Pseudo-TMA from B12 Deficiency
Be vigilant for pseudo-thrombotic microangiopathy, which occurs in 2.5% of B12 deficiency cases and is misdiagnosed as TTP in 40% of cases 6, 11. If schistocytes are present on peripheral smear with thrombocytopenia, check ADAMTS13 activity to differentiate true TTP (ADAMTS13 <10%) from pseudo-TMA 11. Do not initiate plasmapheresis without confirming severe ADAMTS13 deficiency, as this delays appropriate B12 replacement 6.
MDS Red Flags
- Persistent unexplained cytopenias despite vitamin replacement
- Dysplastic features on peripheral smear
- Progressive cytopenias
- Age >60 years with refractory macrocytic anemia
Medication History
Specifically inquire about 1, 3:
- Hydroxyurea, azathioprine, 6-mercaptopurine (cause macrocytosis)
- Methotrexate (folate antagonist)
- Proton pump inhibitors or metformin (impair B12 absorption)
Algorithmic Approach
- Confirm macrocytic anemia with MCV >100 fL (this patient at 99 fL is borderline) 1
- Order reticulocyte count to assess bone marrow response 1
- Low/normal → production defect (B12/folate deficiency, MDS, aplastic anemia)

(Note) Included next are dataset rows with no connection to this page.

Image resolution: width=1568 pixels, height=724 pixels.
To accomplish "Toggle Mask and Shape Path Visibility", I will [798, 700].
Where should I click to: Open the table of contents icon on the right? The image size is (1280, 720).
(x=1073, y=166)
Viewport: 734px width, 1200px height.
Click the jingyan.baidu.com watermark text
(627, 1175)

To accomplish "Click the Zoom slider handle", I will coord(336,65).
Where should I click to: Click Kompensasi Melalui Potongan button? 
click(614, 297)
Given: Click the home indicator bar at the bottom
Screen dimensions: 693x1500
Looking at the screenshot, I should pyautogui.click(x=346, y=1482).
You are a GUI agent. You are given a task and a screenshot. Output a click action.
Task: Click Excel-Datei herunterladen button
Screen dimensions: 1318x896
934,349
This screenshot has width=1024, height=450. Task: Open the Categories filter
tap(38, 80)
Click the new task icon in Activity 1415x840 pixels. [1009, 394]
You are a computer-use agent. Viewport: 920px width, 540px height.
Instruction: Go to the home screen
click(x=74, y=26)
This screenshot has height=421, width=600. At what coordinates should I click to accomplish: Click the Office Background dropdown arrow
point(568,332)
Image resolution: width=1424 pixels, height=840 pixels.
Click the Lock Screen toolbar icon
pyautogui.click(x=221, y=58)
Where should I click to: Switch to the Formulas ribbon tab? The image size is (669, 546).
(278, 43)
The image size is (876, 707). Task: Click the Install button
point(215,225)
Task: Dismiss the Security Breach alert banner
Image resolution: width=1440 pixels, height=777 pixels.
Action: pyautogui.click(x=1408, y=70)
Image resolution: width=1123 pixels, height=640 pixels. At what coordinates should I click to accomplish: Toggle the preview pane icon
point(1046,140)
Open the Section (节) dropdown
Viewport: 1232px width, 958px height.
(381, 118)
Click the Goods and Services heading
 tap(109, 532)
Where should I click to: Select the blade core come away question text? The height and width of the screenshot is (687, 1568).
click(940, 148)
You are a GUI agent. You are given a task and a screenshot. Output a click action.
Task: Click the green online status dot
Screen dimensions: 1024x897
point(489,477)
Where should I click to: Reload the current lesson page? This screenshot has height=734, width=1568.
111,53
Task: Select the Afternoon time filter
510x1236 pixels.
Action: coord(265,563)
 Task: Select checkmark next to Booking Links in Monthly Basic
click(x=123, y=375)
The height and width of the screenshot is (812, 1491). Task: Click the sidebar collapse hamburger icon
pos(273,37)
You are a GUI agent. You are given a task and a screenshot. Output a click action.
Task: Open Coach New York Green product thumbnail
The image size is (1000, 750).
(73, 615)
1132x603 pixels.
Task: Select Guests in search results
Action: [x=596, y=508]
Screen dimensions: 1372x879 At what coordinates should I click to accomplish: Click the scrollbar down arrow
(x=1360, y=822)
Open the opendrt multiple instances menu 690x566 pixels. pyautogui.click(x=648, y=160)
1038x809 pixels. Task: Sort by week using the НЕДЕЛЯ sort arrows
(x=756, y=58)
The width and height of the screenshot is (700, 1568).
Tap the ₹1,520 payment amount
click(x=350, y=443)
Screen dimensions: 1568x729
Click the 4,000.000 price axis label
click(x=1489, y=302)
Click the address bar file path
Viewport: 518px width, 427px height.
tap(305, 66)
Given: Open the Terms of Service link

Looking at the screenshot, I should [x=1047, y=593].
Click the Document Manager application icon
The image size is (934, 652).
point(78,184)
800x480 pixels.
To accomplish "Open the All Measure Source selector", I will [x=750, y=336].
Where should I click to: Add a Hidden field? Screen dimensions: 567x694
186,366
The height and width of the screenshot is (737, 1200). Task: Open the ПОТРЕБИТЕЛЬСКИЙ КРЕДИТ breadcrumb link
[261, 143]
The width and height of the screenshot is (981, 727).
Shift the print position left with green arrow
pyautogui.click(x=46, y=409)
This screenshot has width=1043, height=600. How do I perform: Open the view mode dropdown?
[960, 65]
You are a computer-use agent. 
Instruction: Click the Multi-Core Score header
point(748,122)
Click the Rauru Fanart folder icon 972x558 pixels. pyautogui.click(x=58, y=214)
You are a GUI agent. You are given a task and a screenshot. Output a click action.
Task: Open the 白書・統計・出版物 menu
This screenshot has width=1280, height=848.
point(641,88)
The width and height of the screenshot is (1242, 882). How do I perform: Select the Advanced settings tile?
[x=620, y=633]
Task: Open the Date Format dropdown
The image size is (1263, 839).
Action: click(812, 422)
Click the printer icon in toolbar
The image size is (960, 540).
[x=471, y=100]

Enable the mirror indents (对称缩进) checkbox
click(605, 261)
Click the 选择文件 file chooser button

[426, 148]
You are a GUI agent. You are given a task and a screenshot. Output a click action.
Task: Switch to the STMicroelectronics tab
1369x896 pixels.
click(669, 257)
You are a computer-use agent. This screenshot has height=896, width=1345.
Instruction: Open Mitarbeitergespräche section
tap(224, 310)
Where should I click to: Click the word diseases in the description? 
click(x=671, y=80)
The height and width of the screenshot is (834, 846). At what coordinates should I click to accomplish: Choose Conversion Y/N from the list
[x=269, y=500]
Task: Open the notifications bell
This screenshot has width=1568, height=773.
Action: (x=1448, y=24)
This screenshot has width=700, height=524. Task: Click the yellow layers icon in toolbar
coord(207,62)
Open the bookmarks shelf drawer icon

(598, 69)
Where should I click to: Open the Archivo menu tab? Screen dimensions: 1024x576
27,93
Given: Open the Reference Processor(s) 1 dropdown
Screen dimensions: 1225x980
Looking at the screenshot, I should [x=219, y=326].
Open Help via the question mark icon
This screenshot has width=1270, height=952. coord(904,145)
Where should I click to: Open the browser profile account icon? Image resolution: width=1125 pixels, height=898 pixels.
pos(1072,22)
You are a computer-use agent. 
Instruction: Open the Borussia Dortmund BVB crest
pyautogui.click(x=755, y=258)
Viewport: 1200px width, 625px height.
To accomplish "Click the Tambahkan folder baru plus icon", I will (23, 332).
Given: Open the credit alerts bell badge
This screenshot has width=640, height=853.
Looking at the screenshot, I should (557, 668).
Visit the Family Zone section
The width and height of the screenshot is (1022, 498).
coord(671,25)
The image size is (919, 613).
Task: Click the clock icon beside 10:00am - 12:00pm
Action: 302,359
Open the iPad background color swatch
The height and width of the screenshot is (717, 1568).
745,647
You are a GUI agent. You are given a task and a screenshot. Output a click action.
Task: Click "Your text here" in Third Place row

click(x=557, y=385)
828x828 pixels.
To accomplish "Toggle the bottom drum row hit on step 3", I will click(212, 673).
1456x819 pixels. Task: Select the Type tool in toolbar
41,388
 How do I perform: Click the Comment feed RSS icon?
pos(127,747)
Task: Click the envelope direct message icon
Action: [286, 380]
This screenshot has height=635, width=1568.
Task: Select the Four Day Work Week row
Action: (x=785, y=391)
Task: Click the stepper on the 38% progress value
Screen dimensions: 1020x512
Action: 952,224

- High → hemolysis or blood loss
- Review peripheral smear for hypersegmented neutrophils, dysplasia, or schistocytes 1, 2
- Measure B12 and folate levels 1, 3, 8
- If low → treat and monitor response
- If normal → consider MDS, liver disease, alcohol, medications
- If bicytopenia persists or worsens → bone marrow biopsy 2, 7
The elevated ferritin (337.3 ng/mL) in this case suggests adequate iron stores and possible inflammation, but does not exclude other causes of macrocytic anemia 5, 3.